Sometimes an enforcement action yields benefits years after it occurs. Starting in the 1990s, pharmaceutical companies introduced painkillers like OxyContin that addicted millions of Americans. When authorities tightened access to those pills a few years later, they inadvertently triggered a new round of the crisis, as desperate users turned to other opioidsfirst heroin, then fentanyl. But the stricter controls on prescription drugs ultimately had another effect. Many people didn’t even start using them, and so never got to fentanyl. “Fewer people have been exposed to prescription opioids in recent years, potentially curbing the development of opioid use disorder,” said a recent analysis in The Lancet Regional Health – Americas, a medical journal, by drug specialists at the U.S. Centers for Disease Control and Prevention.       

Researchers point to other possible factors in declining demand. Fentanyl vendors have increasingly adulterated the opioid with less lethal substances, such as the animal tranquilizer Xylazine. That reduces overdoses but also demand: Xylazine puts users to sleep, keeping them from injecting as often. Public-health initiatives also ramped up in recent years, with the Biden administration increasing federal funding for addiction treatment by tens of billions of dollars. Federal and local governments, as well as local harm-reduction groups, have widely distributed the medication naloxone, which quickly reverses overdoses. 

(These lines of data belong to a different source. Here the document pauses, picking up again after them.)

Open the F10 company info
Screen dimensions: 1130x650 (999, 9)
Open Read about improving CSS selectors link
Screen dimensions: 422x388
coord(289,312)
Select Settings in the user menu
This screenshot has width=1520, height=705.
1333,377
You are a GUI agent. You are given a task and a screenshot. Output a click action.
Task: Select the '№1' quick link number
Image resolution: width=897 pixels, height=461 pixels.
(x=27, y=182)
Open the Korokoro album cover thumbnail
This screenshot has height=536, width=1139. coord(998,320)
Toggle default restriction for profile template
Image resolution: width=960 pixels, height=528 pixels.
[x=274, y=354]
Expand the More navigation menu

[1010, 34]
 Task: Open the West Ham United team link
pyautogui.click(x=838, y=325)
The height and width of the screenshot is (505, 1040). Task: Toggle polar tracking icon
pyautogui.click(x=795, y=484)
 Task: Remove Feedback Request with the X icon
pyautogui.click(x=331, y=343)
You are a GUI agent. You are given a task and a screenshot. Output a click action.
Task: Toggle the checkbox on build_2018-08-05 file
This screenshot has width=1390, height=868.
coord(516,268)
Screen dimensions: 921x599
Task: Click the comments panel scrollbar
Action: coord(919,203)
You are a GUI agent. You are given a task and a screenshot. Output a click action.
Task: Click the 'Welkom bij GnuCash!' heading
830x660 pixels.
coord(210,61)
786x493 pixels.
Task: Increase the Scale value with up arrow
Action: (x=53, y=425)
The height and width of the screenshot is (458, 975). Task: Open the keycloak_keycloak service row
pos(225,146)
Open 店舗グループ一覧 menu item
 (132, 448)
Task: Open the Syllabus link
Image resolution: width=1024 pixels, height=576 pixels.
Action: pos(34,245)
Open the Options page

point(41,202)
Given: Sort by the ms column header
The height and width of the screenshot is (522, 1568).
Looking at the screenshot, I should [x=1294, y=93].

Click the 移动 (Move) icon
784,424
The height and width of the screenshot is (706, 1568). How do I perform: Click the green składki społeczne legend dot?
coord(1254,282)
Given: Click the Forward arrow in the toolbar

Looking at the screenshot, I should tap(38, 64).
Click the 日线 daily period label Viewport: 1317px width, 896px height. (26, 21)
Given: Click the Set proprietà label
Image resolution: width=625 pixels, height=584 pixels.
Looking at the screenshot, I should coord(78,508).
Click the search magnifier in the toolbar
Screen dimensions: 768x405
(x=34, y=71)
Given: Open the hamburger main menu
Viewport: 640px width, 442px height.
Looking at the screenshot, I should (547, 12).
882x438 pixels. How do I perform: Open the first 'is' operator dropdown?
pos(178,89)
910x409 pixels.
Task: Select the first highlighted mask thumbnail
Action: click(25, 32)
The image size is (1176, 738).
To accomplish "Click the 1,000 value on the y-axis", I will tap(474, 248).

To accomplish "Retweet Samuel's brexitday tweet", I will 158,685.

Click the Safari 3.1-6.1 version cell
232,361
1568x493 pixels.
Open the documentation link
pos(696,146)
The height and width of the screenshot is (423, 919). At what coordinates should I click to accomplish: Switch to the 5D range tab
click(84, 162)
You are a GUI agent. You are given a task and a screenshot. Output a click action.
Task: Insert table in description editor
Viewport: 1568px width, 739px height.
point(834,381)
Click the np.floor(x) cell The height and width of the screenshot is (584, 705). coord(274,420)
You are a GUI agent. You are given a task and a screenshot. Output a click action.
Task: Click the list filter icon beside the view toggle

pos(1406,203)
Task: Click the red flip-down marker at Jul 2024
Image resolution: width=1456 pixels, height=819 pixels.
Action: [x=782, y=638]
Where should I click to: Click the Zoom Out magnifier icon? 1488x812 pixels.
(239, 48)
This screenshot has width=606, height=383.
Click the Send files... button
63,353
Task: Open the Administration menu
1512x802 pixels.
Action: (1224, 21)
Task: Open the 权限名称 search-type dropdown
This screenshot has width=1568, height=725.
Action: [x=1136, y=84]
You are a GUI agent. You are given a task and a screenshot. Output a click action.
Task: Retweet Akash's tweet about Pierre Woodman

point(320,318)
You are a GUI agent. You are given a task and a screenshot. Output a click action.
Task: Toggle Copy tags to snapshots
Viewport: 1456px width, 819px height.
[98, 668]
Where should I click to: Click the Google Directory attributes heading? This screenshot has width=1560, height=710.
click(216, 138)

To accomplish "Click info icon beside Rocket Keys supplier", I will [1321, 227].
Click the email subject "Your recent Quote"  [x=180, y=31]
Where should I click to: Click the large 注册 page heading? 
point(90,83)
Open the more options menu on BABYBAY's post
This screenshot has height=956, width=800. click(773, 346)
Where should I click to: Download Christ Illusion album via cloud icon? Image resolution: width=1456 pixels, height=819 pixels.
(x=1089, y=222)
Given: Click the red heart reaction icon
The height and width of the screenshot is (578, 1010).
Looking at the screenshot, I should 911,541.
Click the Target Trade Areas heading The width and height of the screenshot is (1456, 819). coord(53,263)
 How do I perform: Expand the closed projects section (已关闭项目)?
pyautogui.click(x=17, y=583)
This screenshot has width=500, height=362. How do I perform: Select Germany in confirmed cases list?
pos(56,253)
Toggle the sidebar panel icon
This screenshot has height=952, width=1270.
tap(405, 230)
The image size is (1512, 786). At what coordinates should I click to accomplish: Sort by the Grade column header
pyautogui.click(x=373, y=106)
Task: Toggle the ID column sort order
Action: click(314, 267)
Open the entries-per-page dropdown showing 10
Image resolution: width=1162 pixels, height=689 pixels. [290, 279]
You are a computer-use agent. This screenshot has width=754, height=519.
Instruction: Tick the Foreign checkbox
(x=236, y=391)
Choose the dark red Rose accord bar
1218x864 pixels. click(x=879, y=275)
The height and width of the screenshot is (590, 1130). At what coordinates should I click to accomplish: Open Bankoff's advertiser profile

A host of other possibilities

Scientists and law-enforcement officials acknowledge there’s still a lot they don’t know. One senior U.S. drug enforcement official said fentanyl seizures may have fallen, in part, because the Trump administration has reassigned thousands of FBI, DEA and Homeland Security Investigations agents from narcotics work to arresting immigrants in the country illegally. “Yeah, seizures are down,” said the official, speaking on the condition of anonymity. “But we’re not looking anymore.” 

Cartel conflicts in Mexico could also be contributing to the fentanyl shortfall. The U.S. government had regarded the Sinaloa cartel as the number one producer of the highly addictive opioid. For the past 19 months, though, the group has been locked in a bloody civil war, weakening its operations and at times cutting off transit routes to the U.S. border. Both Trump and Mexican President Claudia Sheinbaum have boasted of the results of their aggressive drug policies. Sheinbaum has broken with the more hands-off approach of her predecessor and mentor, Andrés Manuel López Obrador, and reported surging arrests and seizures. In his State of the Union address in January, Trump said his military campaign had “stopped record amounts of drugs coming into our country.”  

Caulkins said actions by the two current U.S. and Mexico presidents didn’t cause the turnaround in the fentanyl crisis, which began before they took office. But their enforcement actions – and others in Canada – may have contributed to the supply disruption, and helped explain “why it has persisted longer than I thought it would have.” He and other experts emphasize, however, that there’s no guarantee that disruption will continue. “The incentive to restore the illicit fentanyl trade will persist as long as there is demand for the drug,” concluded the study published in Science. “It may be wise to use the current drought as an opportunity to ramp up the prevention and treatment programs that have evidence of decreasing demand.”